NEW YORK (CBSNewYork/AP) — Some parts of the Tri-State area could see up to a foot of snow as a nor’easter barrels its way toward the region.
The latest winter storm to take aim at the area is expected to begin early Thursday morning and end early Friday morning, dumping 6 to 10 inches on New York City and surrounding areas, according CBS 2 meteorologist Lonnie Quinn.
Just to the north along the Interstate 95 corridor, totals are expected to be higher – topping out at 14 inches in some areas.
But the storm will go on for 24 hours, and the snow is expected to continue for eight hours straight – falling at a rate of an inch and hour during certain periods.
But there is enough punch in the storm to give some parts of the area 18 inches of snow or more, Quinn reported at 11 p.m.
One model shows 9.1 in the city, and as much as 14.4 inches in some outlying areas. But another model shows a foot of accumulation in some areas.
The snow will mix with and perhaps change to sleet in the city and along the coast, the forecast says.
LINK: Check The Forecast
Even more of the white stuff — 8 to 10 inches — is expected in the suburbs north of I-287, with isolated areas seeing as much as 12 inches.
Quinn said blizzard-like conditions are possible, with winds exceeding 40 mph.
The National Weather Service has issued a winter storm watch from late Wednesday night through late Thursday night in New York City, western Long Island, the southern portions of northeast New Jersey and southern Connecticut. A winter storm watch will be in effect in Ocean County, N.J., from 7 p.m. Wednesday to 1 p.m. Thursday.

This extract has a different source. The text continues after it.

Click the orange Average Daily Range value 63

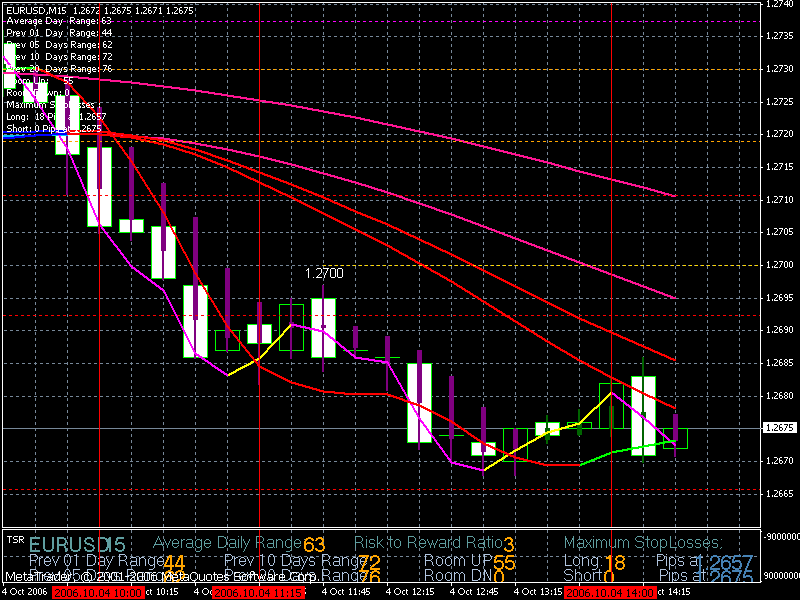pyautogui.click(x=315, y=545)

As CBS 2’s Dave Carlin reported Tuesday night, the coming snowstorm was not welcome news to Tri-State Area residents who have been dealing with storm after storm this winter.
“I’m tired of it,” said Jordan Davis of East Orange, N.J. “I want some sunshine.”

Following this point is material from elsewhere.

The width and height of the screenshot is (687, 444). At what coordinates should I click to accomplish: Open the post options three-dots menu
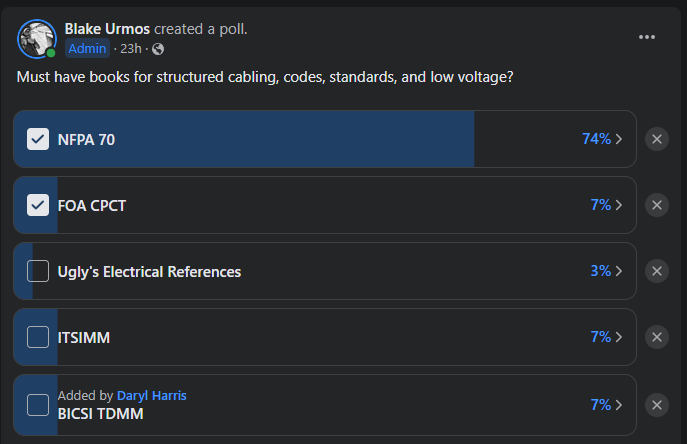pos(647,37)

At the end of his work shift at the Paramus Park Mall, Davis was stuck waiting at a bus shelter that might as well be an igloo.
He has seen fellow riders slip and fall as they try to get over icy embankments. Making it the few short steps from bus stop to bus steps can be daunting in conditions like the ones the area has had lately.
“I’ve had a couple of close calls,” Davis said. “I guess they should do a better job of cleaning this up,”
In Westwood, N.J., icicles have been growing in length, and big snow piles have been strengthening and growing.
“We do live in the Northeast. We do get snow. We got a lot of ice, so you have to be prepared,” Davis said.
And straphangers in Clifton, N.J., were slipping, sliding, jumping and falling into buses, forced to navigate an icy obstacle course of unplowed bus stops.
“What I’m thinking is when is it going to end,” said Josh Shoenfeld of Clifton, N.J.
“I feel like a broken record,” said Christina Thomas, of Clifton. “I’ve been complaining ever since it started snowing.”
With more snow on the way, it will no doubt cause more headaches.
“Whether you like it or not, we’re family,” Ken Steele, of Clifton. “Because we’re all out here freezing together.”
Public works crews in Clifton have taken snow and ice and put it in a storage facility, Brown reported. Officials said they don’t expect it all to melt until June.
In Manhattan, alternate side parking rules have been suspended for more than a week.
Some people appeared to have simply given up trying to chisel their cars out of the ice, leaving them encased.
Residents in the Bronx are also dealing with more of the same — cars plowed in under mountains of ice and snow, 1010 WINS’ Sonia Rincon reported.
“If the snow would stay nice and wet it would be OK, but you know, the aftermath is terrible. You need a jackhammer that I use to get through it,” said Edwin, who uses a jackhammer to cut through streets for water and sewer line repairs.
Edwin says when there’s a big storm like the one expected Thursday, he can’t work. “I hope it bypasses, you know, we don’t need another storm.”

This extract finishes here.